THE INPUT:
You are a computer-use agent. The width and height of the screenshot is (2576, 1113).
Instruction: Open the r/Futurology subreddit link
--
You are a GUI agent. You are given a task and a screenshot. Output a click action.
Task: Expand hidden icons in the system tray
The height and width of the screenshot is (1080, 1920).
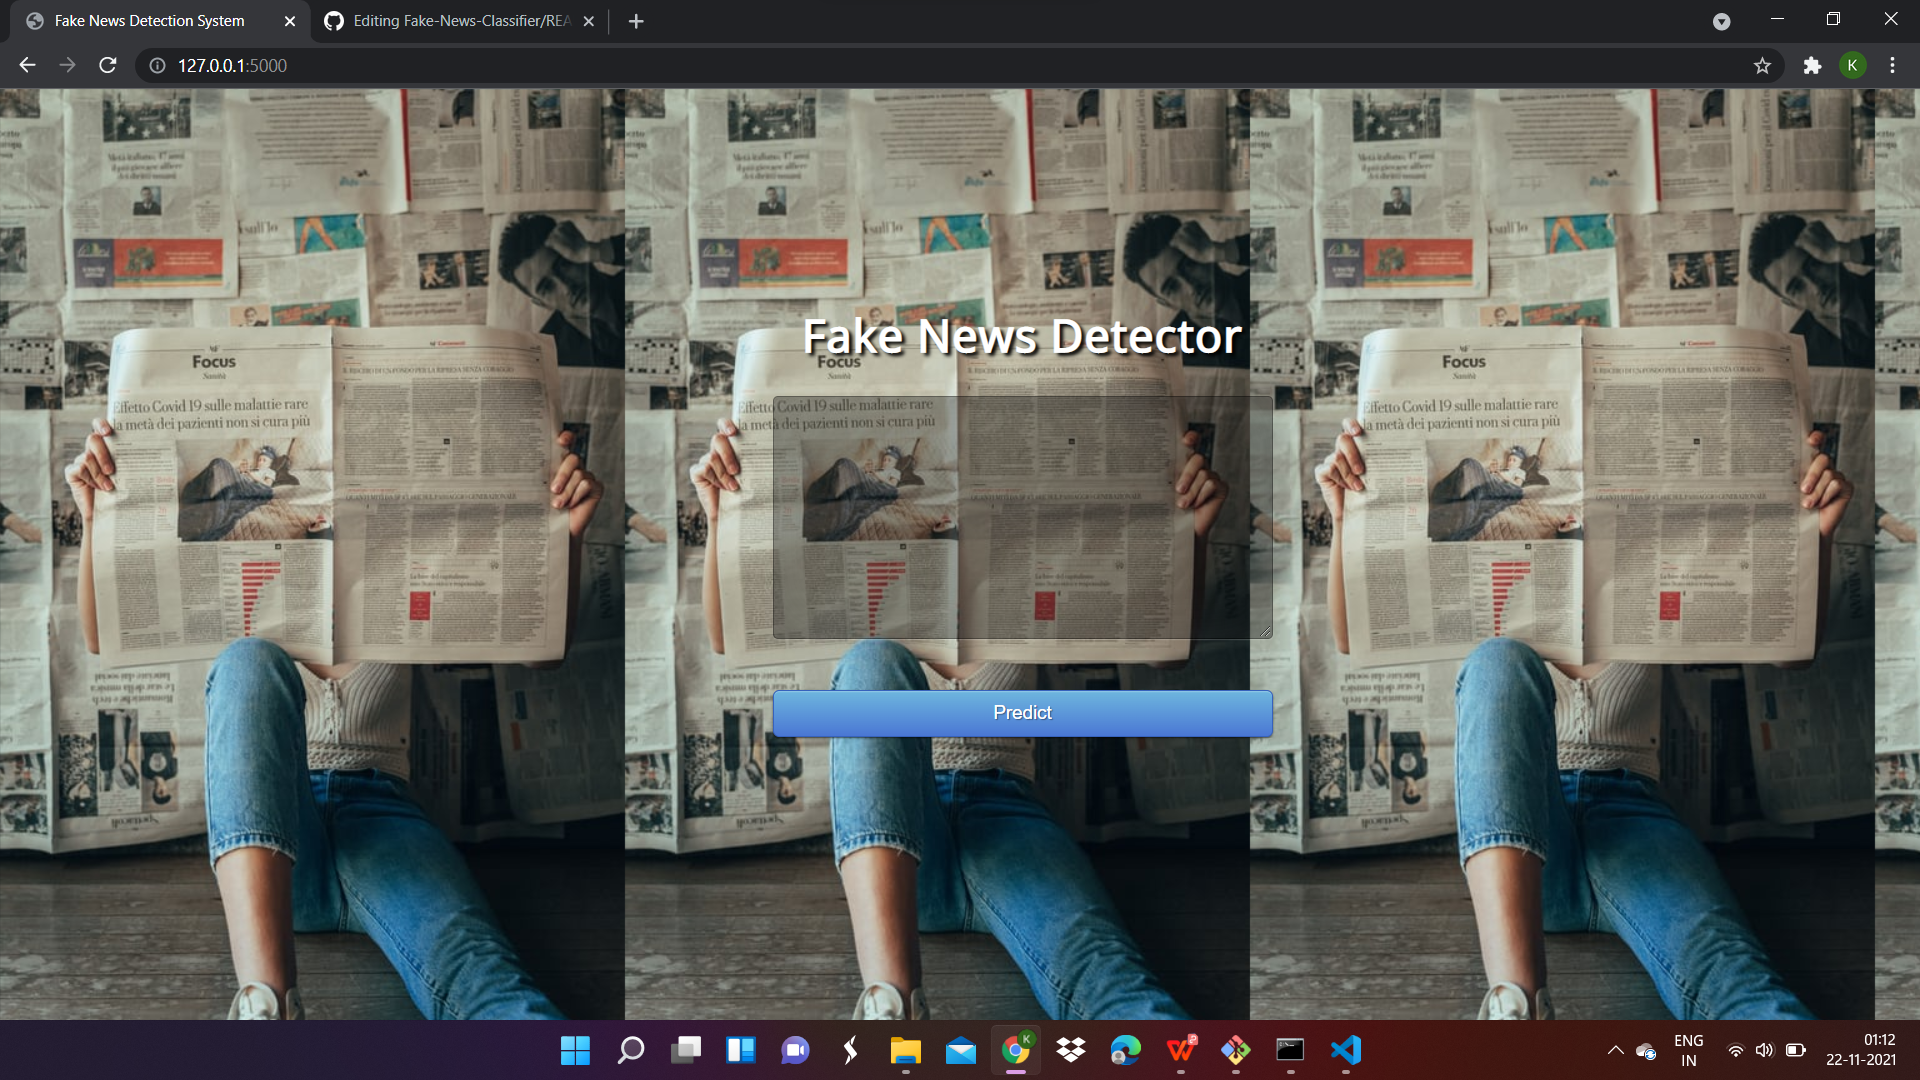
---
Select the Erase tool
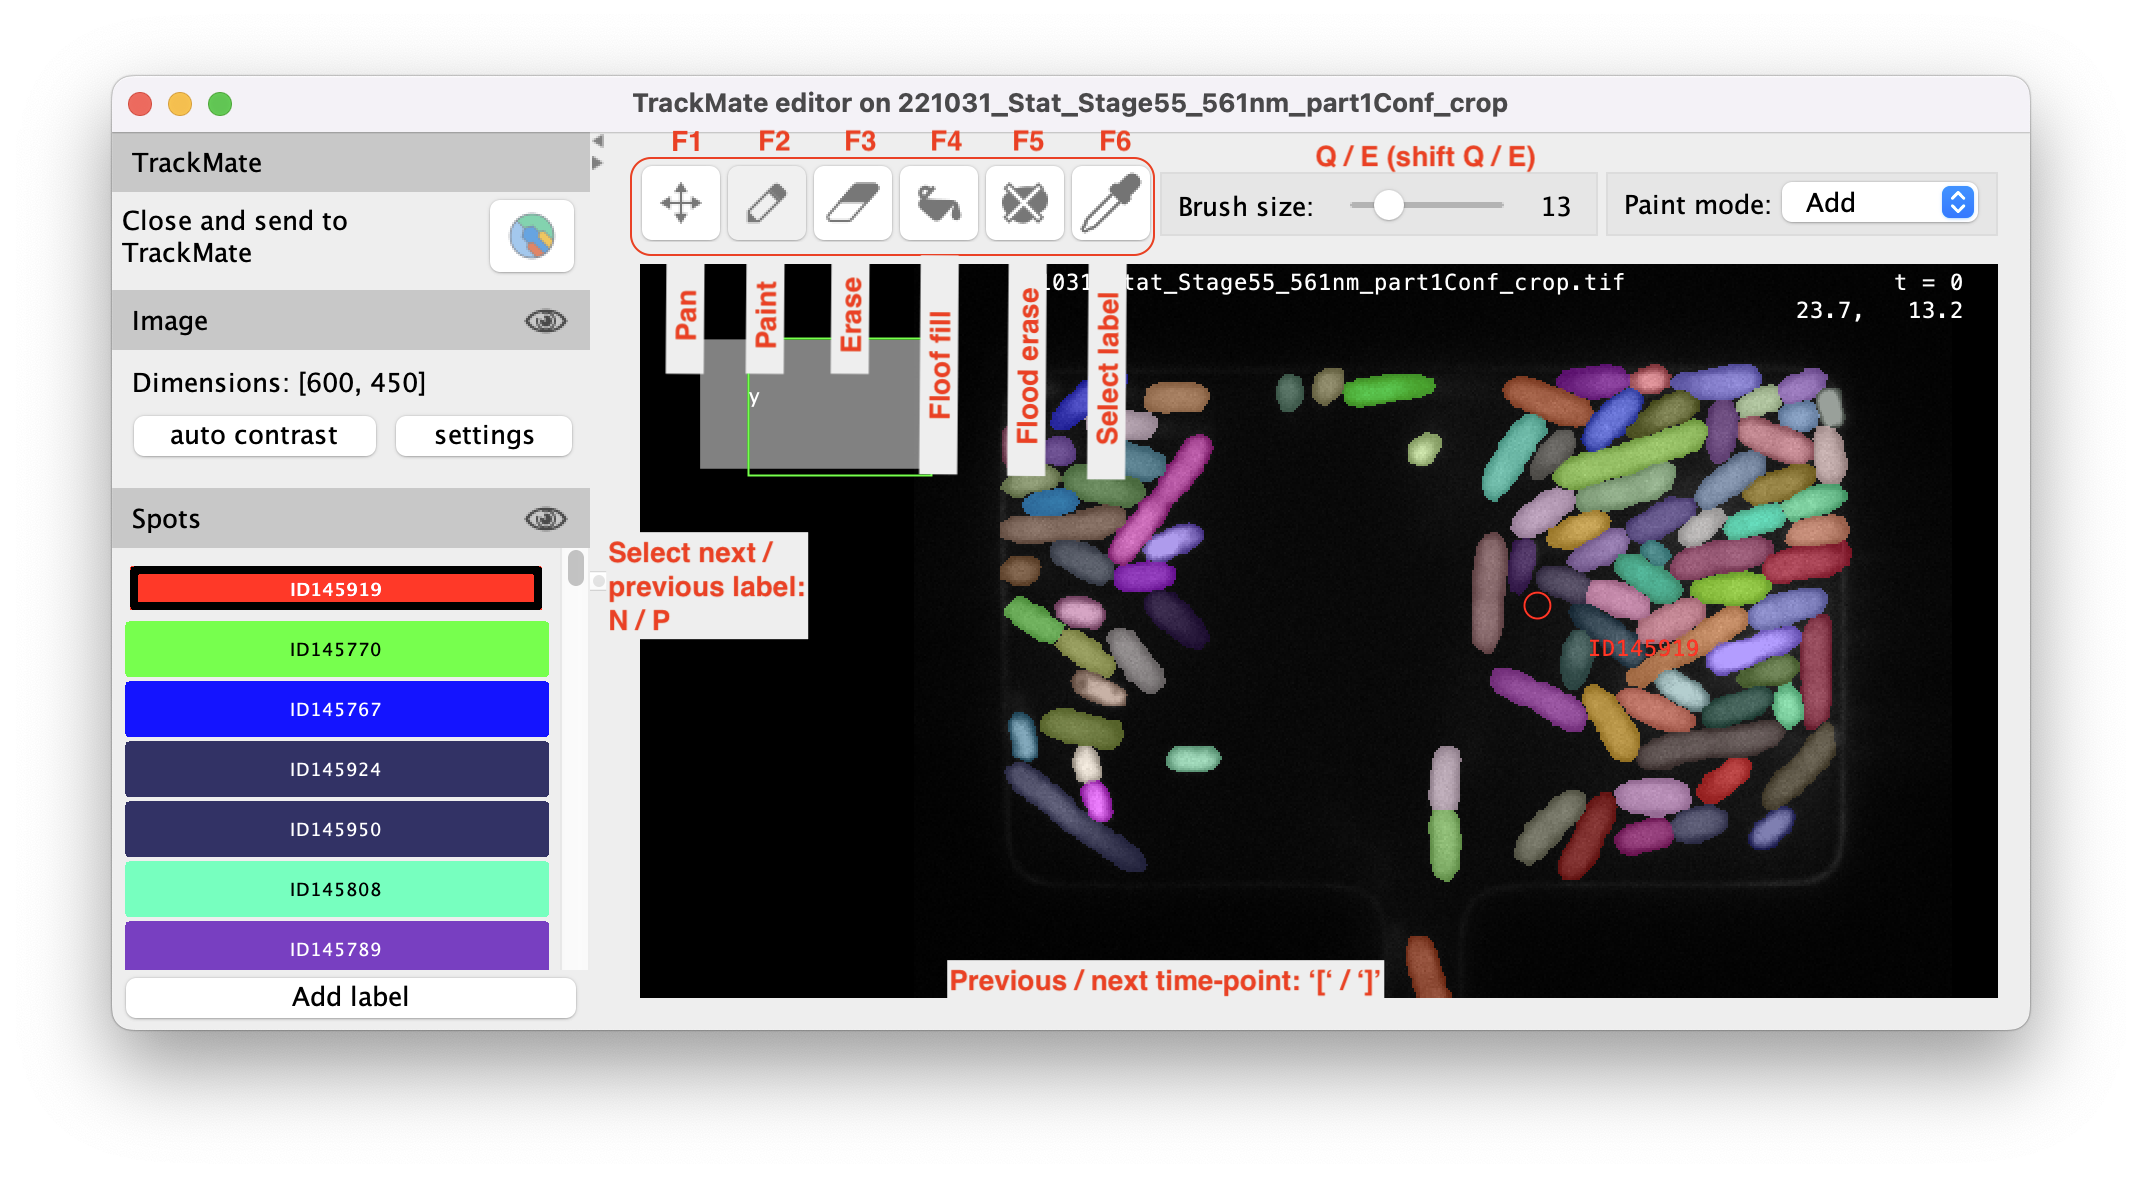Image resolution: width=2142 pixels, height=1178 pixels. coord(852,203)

WHAT THE TASK ASKS:
One number is the full answer: how many lines of the records include the string "agent".

SOLUTION TO THIS TASK:
2